L’UNHCR ha lavorato con partner e università su una strategia per aiutare i rifugiati e i migranti che vivono nel paese a convalidare i loro diplomi e altre credenziali professionali. Ma Lucetti ha detto che ci sono ingegneri, infermieri, avvocati e insegnanti tra la comunità Warao in Brasile che sono stati costretti a lavorare come operai a giornata, o addirittura a mendicare, perché non potevano lavorare nel loro settore.
Fortunatamente, questo non è stato il caso di Marcelino Moraleda Paredes, un uomo Warao di 36 anni, anche lui proveniente dal delta del fiume Orinoco in Venezuela. Prima che lui, sua moglie e i suoi cinque figli facessero il viaggio verso sud in Brasile nel 2017, Marcelino aveva trascorso più di un decennio lavorando per il Ministero della Salute del Venezuela come “facilitatore interculturale”, aiutando i suoi compagni Warao a ottenere cure nel loro ospedale locale.
Amava il lavoro, ma con la spirale dell’inflazione che divorava i suoi salari, Marcelino ha scoperto che non poteva più provvedere alla sua famiglia.
“Potevamo comprare solo quattro o cinque alimenti al mese”, ricorda, aggiungendo “mangiavamo solo una volta al giorno”.
Dopo alcuni mesi passati a lavorare caricando e scaricando camion a Pacaraima, città a cavallo tra Brasile e Venezuela, Marcelino ha iniziato a fare volontariato con un gruppo di aiuto. Questo ha portato ad un lavoro nel monitoraggio delle condizioni di salute e nutrizione dei Warao con l’organizzazione locale ADRA, partner dell’UNHCR e di altre agenzie delle Nazioni Unite.

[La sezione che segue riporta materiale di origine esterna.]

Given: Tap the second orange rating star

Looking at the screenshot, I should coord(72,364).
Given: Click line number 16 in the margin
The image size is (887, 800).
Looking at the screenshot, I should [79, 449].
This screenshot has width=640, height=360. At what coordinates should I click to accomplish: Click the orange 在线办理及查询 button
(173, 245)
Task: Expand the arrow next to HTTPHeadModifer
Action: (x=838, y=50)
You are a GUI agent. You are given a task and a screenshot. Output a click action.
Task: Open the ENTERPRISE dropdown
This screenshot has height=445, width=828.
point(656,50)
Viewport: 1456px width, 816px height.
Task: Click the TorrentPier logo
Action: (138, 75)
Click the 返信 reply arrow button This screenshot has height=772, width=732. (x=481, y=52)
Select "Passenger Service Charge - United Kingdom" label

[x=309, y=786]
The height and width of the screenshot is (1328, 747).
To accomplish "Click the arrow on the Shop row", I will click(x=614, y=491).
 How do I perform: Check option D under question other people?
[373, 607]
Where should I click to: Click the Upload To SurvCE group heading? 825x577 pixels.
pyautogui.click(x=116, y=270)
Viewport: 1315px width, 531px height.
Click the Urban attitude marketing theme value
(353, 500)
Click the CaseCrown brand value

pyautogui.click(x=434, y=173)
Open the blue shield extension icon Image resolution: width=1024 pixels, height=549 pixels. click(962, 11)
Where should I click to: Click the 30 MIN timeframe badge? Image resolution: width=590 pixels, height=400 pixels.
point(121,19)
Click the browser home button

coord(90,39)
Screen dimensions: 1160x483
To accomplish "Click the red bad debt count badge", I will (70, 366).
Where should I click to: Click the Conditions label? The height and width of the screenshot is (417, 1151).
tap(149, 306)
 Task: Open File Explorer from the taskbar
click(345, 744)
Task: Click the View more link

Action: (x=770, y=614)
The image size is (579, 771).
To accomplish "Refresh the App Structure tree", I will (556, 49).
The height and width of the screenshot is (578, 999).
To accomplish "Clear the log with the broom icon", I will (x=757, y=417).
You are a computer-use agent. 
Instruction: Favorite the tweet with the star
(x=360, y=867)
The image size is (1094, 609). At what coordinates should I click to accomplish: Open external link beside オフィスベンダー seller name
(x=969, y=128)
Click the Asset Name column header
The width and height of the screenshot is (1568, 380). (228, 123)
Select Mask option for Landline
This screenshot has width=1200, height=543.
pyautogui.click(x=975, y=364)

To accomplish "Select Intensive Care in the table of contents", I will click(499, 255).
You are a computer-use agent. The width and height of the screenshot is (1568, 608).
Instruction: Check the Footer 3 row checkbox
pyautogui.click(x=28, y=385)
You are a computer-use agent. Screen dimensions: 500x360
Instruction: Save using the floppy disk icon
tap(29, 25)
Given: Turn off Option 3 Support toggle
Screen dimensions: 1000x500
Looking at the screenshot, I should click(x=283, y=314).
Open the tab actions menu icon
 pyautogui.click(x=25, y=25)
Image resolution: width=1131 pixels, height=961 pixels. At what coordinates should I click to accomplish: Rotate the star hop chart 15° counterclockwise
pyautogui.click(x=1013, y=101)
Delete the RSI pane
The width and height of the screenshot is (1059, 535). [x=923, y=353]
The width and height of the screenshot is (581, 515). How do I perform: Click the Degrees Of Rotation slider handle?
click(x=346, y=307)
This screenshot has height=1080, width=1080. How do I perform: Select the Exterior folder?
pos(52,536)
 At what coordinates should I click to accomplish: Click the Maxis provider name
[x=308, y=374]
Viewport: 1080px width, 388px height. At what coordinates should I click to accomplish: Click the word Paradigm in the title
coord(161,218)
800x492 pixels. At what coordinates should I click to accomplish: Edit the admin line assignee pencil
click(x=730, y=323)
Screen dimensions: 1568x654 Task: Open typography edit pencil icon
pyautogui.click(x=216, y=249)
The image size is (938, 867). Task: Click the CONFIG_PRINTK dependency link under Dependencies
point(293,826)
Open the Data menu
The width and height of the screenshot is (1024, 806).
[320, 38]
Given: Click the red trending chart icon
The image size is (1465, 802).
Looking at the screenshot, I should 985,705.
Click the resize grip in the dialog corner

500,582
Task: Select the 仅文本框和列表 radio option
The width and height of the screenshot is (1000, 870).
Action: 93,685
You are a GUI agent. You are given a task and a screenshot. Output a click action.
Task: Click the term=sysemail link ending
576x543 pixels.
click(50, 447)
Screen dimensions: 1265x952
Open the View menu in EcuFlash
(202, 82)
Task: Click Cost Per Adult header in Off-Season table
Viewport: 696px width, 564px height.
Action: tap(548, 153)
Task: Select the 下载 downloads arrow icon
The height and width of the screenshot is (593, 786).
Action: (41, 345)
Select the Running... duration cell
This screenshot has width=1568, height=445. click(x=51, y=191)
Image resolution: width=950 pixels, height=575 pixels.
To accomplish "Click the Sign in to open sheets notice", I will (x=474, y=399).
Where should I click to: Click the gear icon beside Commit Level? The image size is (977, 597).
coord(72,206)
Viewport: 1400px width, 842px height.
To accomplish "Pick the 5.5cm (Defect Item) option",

Marcelino lavora nei rifugi specializzati della città per gli indigeni, parlando con i residenti e i nuovi arrivati per capire le loro esigenze mediche e nutrizionali e aiutandoli a ottenere qualsiasi aiuto di cui potrebbero aver bisogno.
“So quando un compagno Warao è malato, quando è giù”, dice Marcelino.
Il lavoro ha permesso a lui e alla sua famiglia di lasciare il rifugio e trasferirsi in un modesto appartamento di due stanze. Le competenze e le conoscenze sue e di Lucetti hanno dato frutti anche per i rifugiati e i migranti indigeni che aiutano. I due hanno aiutato centinaia di famiglie Warao in una terra straniera.
“E’ un lavoro molto gratificante”, ha detto Lucetti, con orgoglio.